▶ [Task description]:
Among the entries below, count the lines with "logo" in them and state the total without comment.

▶ [Supplied data]:
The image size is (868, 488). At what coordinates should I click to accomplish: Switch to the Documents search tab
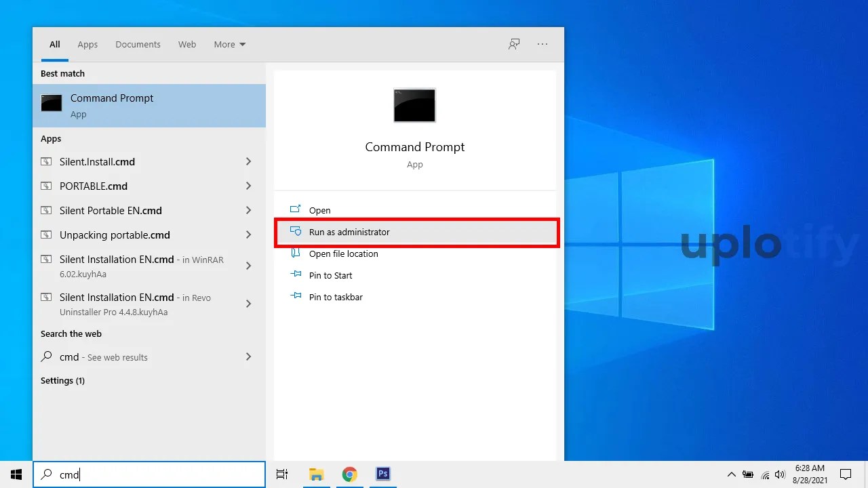click(x=138, y=44)
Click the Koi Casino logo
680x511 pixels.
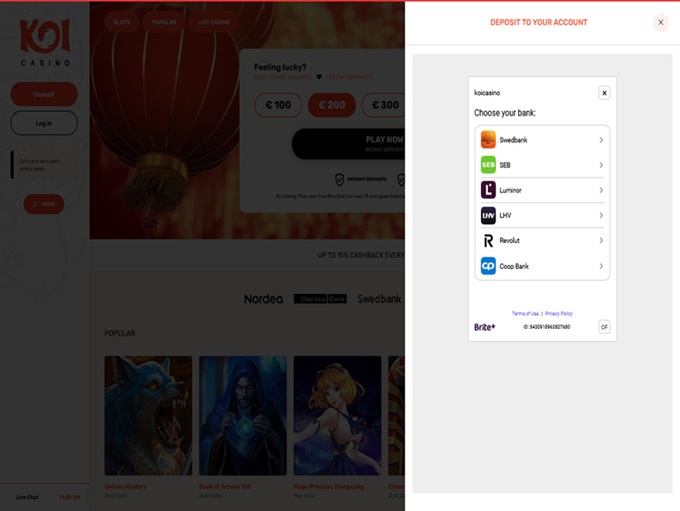click(x=44, y=42)
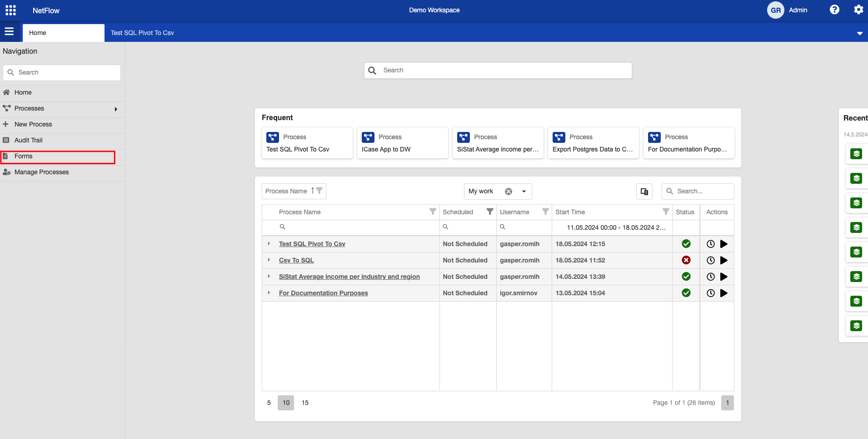Open settings gear icon
This screenshot has height=439, width=868.
pos(858,10)

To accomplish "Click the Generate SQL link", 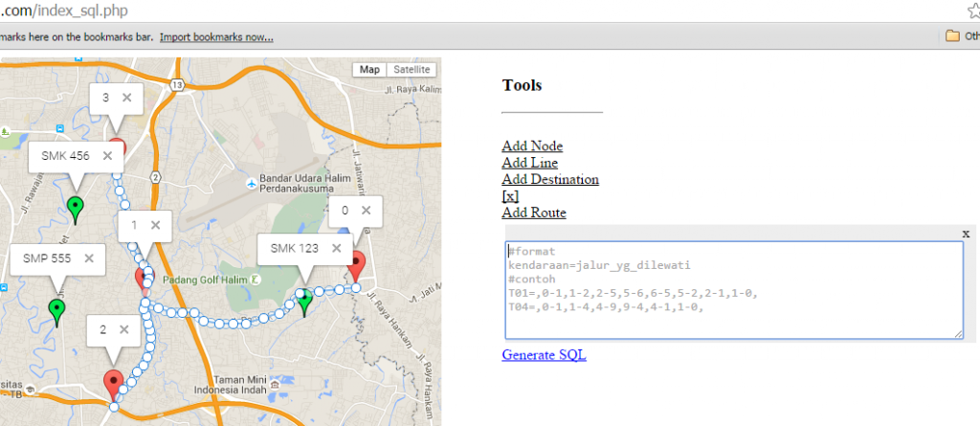I will point(544,355).
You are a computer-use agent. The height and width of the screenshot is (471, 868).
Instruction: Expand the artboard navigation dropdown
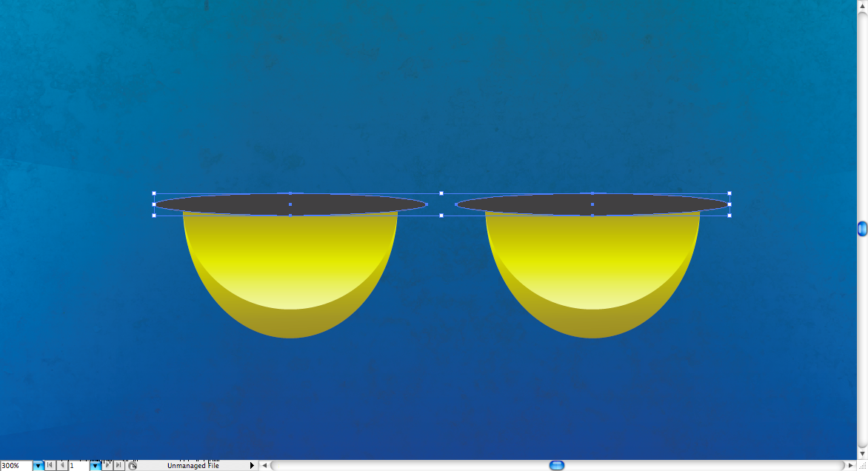pyautogui.click(x=95, y=466)
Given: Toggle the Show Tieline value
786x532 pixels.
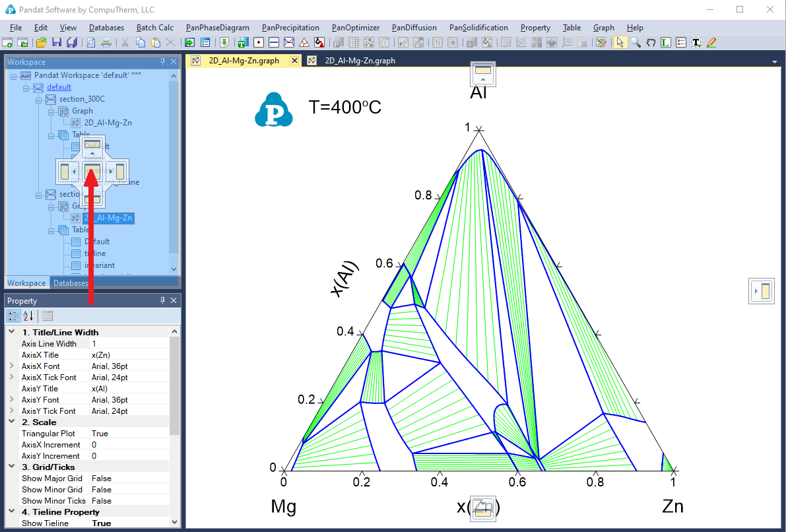Looking at the screenshot, I should (129, 523).
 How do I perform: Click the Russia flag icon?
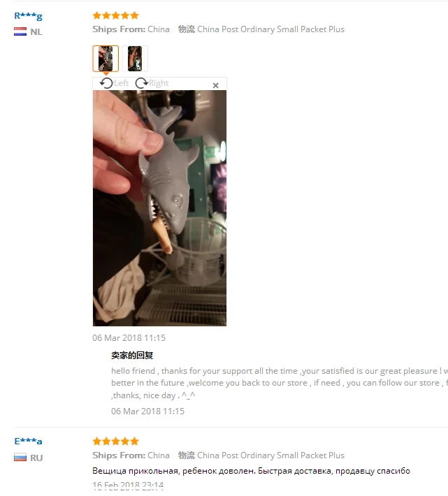[x=20, y=458]
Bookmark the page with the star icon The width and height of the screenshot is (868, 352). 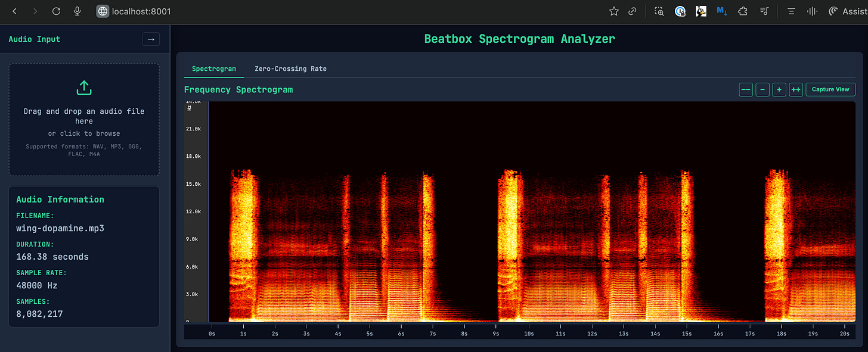614,11
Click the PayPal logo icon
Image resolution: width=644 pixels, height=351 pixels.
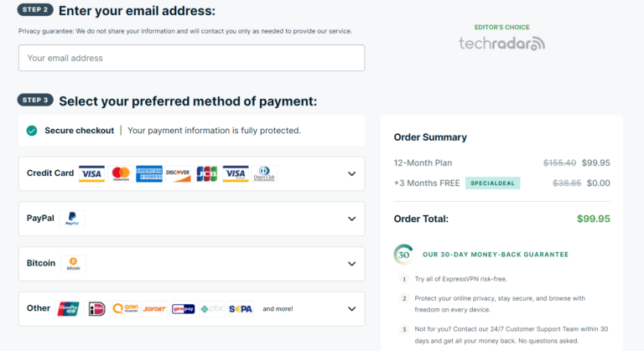(72, 219)
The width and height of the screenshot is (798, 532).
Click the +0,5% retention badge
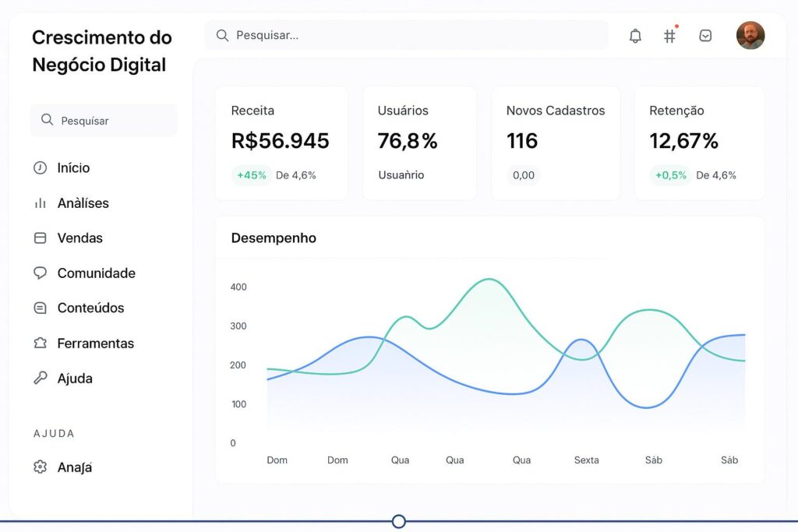click(x=670, y=175)
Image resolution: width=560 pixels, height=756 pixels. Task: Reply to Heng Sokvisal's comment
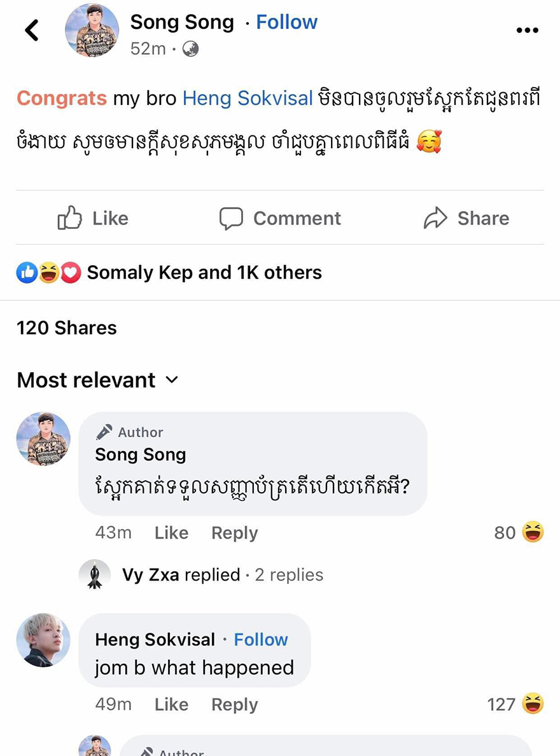click(x=234, y=704)
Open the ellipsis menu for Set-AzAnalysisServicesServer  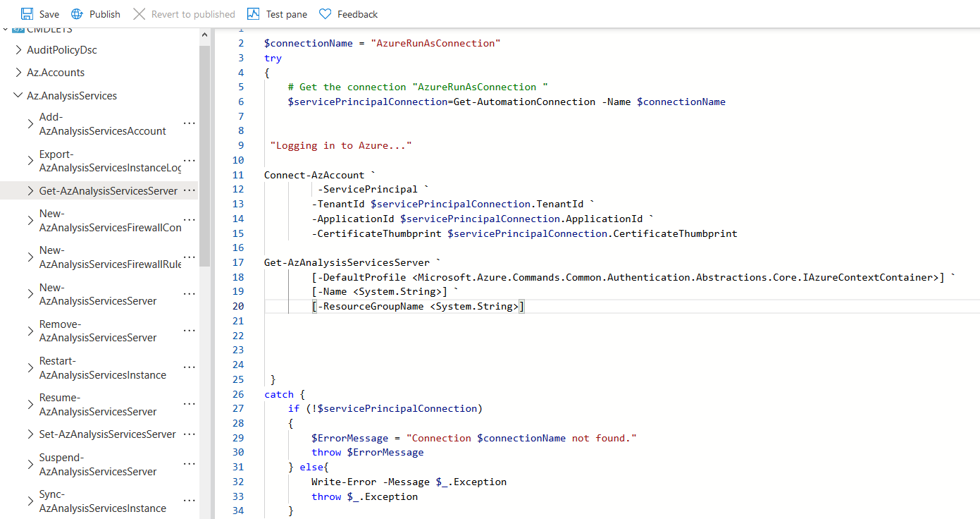[x=190, y=434]
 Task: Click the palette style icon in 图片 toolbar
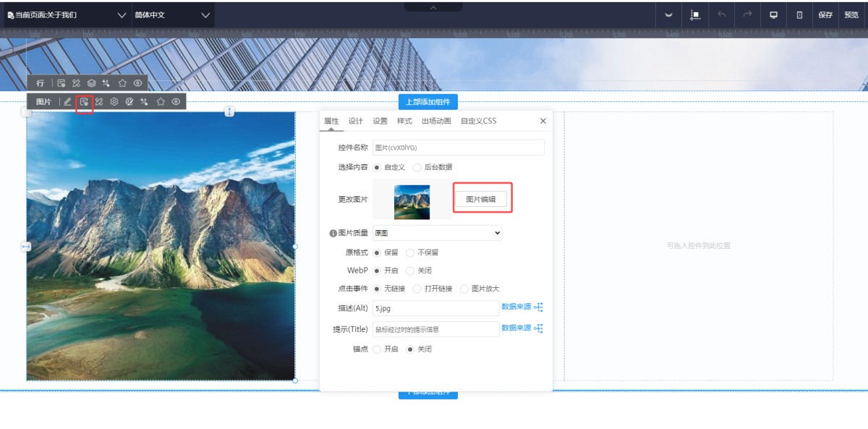tap(129, 102)
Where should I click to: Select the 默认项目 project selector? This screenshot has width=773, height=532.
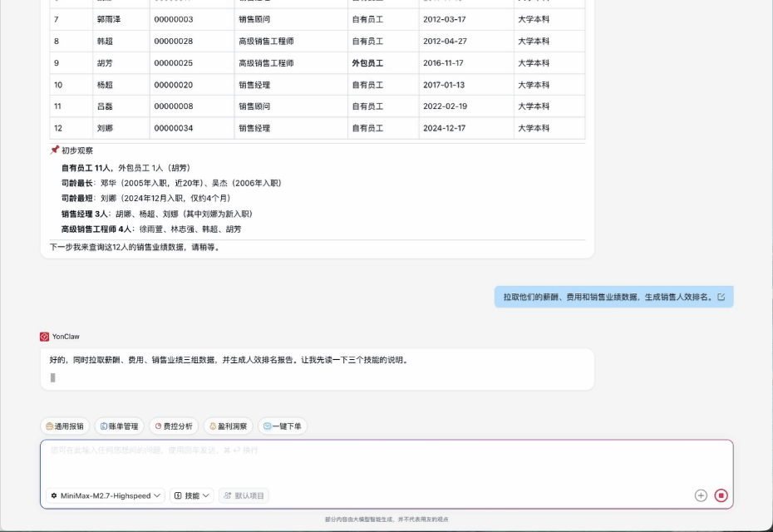tap(244, 495)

▶ [Written response]:
2